The 8th term of 40,10, 5/2, 5/8
looks like 1/4=r
40*(1/4)^1=10
40*(1/4)^2=5/2
40*(1/4)^3=5/8
40*(1/4)^7= 1.90734863e-5
To find the 8th term of the given sequence, we need to determine the pattern of the sequence and then calculate the 8th term based on that pattern.
Looking at the sequence 40, 10, 5/2, 5/8, we can observe that each term is obtained by dividing the previous term by 4.

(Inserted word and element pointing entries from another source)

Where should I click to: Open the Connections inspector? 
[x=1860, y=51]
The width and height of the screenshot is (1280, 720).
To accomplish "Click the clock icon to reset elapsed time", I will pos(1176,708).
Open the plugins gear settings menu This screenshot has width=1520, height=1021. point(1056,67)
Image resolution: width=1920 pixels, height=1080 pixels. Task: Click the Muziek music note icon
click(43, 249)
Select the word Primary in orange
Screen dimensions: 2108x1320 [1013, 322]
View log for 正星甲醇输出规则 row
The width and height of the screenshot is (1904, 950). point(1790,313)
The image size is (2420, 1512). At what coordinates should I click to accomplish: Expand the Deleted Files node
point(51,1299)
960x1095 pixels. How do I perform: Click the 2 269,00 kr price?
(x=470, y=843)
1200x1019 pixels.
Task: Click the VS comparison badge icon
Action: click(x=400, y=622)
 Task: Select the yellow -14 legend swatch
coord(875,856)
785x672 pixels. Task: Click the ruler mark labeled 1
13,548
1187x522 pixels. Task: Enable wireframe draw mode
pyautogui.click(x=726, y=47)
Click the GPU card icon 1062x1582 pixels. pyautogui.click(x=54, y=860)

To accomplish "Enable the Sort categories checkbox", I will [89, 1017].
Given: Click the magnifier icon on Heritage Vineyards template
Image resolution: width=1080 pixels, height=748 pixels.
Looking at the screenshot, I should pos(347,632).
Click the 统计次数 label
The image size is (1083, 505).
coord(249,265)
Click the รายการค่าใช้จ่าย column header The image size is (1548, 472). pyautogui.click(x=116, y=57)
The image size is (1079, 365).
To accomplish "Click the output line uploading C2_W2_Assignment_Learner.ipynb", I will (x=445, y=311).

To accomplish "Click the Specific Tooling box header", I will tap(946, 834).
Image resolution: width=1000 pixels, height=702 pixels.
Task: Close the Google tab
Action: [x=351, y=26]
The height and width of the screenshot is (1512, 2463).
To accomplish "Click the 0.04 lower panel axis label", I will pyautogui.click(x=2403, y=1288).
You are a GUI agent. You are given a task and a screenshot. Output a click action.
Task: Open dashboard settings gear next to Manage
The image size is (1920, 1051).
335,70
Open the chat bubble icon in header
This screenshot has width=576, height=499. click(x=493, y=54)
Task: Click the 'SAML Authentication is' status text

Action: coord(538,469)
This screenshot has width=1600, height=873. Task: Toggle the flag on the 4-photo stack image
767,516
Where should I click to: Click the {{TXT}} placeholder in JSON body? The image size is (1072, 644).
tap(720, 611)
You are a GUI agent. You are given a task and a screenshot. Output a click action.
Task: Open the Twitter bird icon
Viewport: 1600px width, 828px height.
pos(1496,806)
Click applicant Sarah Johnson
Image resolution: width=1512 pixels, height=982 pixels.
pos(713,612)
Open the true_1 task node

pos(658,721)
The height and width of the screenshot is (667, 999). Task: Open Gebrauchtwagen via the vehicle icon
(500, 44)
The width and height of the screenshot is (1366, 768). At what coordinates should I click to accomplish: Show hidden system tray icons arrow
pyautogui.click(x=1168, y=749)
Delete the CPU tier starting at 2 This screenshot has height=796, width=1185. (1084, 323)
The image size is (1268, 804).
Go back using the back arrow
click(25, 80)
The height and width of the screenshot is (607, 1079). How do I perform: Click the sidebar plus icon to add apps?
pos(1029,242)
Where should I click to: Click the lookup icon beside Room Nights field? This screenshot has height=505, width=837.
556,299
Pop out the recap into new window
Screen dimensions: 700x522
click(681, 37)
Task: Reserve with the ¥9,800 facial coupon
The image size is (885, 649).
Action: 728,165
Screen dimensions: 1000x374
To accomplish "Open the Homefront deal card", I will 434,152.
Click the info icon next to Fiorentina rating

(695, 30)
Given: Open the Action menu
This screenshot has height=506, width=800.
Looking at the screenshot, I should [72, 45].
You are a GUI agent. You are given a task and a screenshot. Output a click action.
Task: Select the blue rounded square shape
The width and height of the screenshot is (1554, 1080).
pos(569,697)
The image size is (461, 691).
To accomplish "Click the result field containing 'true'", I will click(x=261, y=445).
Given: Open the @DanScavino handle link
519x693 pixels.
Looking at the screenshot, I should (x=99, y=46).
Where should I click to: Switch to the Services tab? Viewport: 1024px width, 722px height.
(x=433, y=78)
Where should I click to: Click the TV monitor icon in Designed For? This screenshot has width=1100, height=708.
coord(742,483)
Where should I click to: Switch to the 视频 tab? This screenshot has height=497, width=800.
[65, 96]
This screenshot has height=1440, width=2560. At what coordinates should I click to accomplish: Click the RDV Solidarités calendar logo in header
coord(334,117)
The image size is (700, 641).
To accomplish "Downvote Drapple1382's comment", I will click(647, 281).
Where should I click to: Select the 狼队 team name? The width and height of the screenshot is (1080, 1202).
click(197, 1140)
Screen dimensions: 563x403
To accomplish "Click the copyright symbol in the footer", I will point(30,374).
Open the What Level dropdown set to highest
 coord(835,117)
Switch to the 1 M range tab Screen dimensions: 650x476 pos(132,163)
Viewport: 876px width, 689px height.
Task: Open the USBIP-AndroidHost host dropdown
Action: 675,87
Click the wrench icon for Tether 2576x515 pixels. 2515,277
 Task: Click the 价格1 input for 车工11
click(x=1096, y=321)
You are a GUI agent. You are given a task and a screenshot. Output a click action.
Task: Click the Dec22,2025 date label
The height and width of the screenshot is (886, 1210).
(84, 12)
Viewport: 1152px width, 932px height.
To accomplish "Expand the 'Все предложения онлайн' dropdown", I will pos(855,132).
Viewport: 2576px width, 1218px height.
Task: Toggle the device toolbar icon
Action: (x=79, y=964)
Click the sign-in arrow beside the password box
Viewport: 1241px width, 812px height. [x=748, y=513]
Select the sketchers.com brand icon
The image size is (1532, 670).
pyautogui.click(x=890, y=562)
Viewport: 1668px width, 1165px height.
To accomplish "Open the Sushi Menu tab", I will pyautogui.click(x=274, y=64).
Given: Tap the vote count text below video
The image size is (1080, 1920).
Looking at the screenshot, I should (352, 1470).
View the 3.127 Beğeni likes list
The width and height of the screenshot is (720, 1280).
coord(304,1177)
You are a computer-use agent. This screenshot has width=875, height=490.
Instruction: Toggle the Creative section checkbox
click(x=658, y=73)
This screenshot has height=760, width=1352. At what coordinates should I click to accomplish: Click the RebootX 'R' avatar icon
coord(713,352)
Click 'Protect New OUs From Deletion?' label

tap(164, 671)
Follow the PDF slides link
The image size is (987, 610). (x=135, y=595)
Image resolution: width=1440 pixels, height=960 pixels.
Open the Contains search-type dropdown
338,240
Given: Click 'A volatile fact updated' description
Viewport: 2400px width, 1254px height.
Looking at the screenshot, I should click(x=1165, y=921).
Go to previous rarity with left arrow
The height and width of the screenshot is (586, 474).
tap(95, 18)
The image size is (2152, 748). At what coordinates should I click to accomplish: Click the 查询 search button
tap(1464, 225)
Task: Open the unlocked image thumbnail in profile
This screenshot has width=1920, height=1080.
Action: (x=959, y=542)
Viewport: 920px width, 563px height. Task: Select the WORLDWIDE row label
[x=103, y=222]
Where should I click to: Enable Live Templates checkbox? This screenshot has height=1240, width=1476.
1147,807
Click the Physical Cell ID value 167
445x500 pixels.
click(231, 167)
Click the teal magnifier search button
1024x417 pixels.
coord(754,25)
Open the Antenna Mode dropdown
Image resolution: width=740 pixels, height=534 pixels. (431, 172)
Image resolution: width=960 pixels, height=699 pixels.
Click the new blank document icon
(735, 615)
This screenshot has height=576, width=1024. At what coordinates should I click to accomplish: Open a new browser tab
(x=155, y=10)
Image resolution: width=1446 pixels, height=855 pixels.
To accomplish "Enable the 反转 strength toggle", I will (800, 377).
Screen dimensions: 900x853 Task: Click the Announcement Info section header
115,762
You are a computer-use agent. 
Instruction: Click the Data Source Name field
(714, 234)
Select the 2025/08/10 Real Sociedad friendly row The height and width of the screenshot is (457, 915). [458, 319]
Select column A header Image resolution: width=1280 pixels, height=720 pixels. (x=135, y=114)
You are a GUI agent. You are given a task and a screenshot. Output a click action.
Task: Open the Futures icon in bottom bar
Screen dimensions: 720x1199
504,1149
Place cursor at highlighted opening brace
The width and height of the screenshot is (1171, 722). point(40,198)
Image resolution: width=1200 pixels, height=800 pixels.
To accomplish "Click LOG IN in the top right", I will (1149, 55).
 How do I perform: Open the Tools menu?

Let's calculate the 8th term step by step:
1st term: 40
2nd term: 40 / 4 = 10
3rd term: 10 / 4 = 5/2
4th term: (5/2) / 4 = 5/8
5th term: (5/8) / 4 = 5/32
6th term: (5/32) / 4 = 5/128
7th term: (5/128) / 4 = 5/512
8th term: (5/512) / 4 = 5/2048
Therefore, the 8th term of the given sequence is 5/2048.
To find the 8th term of the given sequence, we need to identify the pattern or rule governing the sequence. Let's look at the sequence:
40, 10, 5/2, 5/8, ...
Observing the pattern, we can see that each term is obtained by dividing the previous term by 4. For example:
10 / 4 = 5/2
(5/2) / 4 = 5/8
...
To continue this pattern, we continue dividing by 4:
(5/8) / 4 = 5/32
(5/32) / 4 = 5/128
Therefore, the 8th term of the sequence is 5/128.